The letter goes on to say, "Make sure with me that my blood, albeit that of a sinner, can serve as reparation for crimes committed in Lebanon and a sacrifice whose blood mixes with that of all other victims who have fallen on all sides and of all faiths, so that peace, love and forgiveness – which are lacking in our day in our country and in the world – may again flourish in our hearts. [. . .] Pray, pray, pray and love your enemies.”*

What the Church of Algeria has done is exemplary. Whilst acknowledging the differences between Christians from Muslims, she brings them together in the same love of country and the same sacrifice destined to consolidate its renaissance and identity.

Similarly, the Maronite Church should follow this example, and elevate to the glory of the altars Lebanese like Ghassibé Keyrouz who, early on, gave their lives for Lebanon, in a full Christian conscience of what is the love of God and fellow man, and in an irrevocable will for forgiveness.

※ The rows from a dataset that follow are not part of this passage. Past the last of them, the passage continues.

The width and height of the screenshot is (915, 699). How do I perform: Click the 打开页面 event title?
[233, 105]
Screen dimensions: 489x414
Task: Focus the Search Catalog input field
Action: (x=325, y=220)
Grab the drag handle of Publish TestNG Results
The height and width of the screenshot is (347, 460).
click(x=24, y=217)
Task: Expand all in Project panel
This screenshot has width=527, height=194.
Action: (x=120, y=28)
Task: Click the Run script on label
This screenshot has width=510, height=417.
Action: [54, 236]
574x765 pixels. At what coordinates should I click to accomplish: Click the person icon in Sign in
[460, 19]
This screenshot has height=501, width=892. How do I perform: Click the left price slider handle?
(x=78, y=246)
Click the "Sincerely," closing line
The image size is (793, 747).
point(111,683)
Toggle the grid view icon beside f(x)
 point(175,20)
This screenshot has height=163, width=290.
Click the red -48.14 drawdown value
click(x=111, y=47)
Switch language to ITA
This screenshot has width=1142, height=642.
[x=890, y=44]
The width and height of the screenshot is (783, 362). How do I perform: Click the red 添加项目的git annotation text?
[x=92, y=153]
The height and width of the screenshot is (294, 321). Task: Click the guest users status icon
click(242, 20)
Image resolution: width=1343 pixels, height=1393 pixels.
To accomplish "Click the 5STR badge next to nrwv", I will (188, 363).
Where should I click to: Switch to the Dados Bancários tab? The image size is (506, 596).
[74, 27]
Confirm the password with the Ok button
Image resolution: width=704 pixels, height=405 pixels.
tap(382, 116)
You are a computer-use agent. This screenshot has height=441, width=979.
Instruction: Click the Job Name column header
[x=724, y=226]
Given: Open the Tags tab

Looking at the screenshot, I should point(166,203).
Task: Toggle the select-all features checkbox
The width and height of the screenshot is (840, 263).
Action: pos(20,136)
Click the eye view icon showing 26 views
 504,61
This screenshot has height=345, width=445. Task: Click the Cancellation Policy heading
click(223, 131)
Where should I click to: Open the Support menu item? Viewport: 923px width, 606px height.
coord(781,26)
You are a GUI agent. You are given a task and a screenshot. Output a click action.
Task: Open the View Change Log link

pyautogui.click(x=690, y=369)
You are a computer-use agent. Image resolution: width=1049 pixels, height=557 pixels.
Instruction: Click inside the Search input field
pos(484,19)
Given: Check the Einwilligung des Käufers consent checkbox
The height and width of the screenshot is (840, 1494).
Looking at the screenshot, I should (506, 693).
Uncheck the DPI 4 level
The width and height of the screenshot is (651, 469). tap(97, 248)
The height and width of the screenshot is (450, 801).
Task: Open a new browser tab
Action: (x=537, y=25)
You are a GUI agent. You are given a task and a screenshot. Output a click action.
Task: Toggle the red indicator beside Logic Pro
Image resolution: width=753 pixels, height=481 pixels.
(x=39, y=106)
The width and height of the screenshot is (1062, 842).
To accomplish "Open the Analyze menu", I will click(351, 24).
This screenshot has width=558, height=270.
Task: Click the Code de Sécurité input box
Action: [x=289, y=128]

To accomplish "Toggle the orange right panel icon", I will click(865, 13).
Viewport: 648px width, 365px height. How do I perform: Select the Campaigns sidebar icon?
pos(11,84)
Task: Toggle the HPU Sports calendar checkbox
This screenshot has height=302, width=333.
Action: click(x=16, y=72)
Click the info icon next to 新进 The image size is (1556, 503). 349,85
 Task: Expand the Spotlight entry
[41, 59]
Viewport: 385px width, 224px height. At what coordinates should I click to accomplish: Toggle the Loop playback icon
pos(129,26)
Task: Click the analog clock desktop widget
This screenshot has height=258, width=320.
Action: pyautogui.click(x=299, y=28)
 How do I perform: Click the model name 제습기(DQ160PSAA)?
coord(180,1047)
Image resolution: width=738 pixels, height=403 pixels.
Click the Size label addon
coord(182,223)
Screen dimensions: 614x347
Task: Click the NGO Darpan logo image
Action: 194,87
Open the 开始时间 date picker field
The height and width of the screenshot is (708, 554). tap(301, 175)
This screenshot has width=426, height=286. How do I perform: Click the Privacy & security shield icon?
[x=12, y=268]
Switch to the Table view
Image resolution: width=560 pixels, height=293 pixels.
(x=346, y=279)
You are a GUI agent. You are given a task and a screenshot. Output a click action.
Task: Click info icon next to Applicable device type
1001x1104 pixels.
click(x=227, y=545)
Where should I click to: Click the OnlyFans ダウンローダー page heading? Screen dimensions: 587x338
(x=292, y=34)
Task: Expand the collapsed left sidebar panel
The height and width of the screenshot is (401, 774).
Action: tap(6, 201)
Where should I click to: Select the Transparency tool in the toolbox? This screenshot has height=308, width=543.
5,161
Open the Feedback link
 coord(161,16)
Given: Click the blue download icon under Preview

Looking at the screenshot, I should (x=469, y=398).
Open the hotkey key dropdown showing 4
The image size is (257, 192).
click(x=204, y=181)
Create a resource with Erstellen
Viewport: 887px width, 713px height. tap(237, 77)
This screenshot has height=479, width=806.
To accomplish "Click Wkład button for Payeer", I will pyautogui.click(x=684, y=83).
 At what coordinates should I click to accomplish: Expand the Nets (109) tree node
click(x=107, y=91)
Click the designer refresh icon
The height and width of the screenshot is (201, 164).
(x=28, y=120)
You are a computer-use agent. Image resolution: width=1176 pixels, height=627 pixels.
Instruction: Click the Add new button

Other Churches and religious orders, such as the Society of Jesus, could follow this example. Given the exemplary prudence shown by the Church of Algeria, far from any revanchist spirit, notion of victimisation or communal glory, they could pick those of their members who indistinctly offered their lives to Lebanon and God, at least as an example, should beatification prove impossible (if the procedure is uncertain, too costly or too long). The Dutch Jesuit priest, Nicolas Kluiters, murdered in the Bekaa in 1985, whose biography Carole Dagher wrote, is one leading example. Writers and schools could do something as well. A Nation, a national culture, is built.

As for the recently adopted law on the victims of disappearances and abductions, it is of a different order. With the search for the truth, the need for justice and the duty of remembering are called upon. Let us say that this is an entirely different project.

This is also the case of the National Islamic-Christian feast of the Annunciation, which has its limits, because it separates as much as it unites. It unites Muslims and Christians on the Annunciation by the angel of the birth of Jesus, and divides us on the identity of this announced child – man for some, God for others – which makes all the difference.

The bridge over the chasm the Jesuit Provincial Fr Dany Younes talked about with respect to Fr Paolo Dall'Oglio SJ, is bound to remain unfinished, since there can be no faith without doctrine, other than in the mystical union that adventurers of dialogue like Paolo Dall'Oglio, "greeted from afar", like a promised land.

Fortunately, things are much simpler in the case of the martyrs of Algeria, and in the specific case of Ghassibé Keyrouz. In the latter, the work of reconciliation is practically done. All that is left to do is intelligently pick the fruit. When the next commemoration is held in Lebanon on 25 March, let us offer this play as an example and look for, in the history of the war or elsewhere, all those like it.

* For Ghassibé Keyrouz's will, do a name search on the Internet.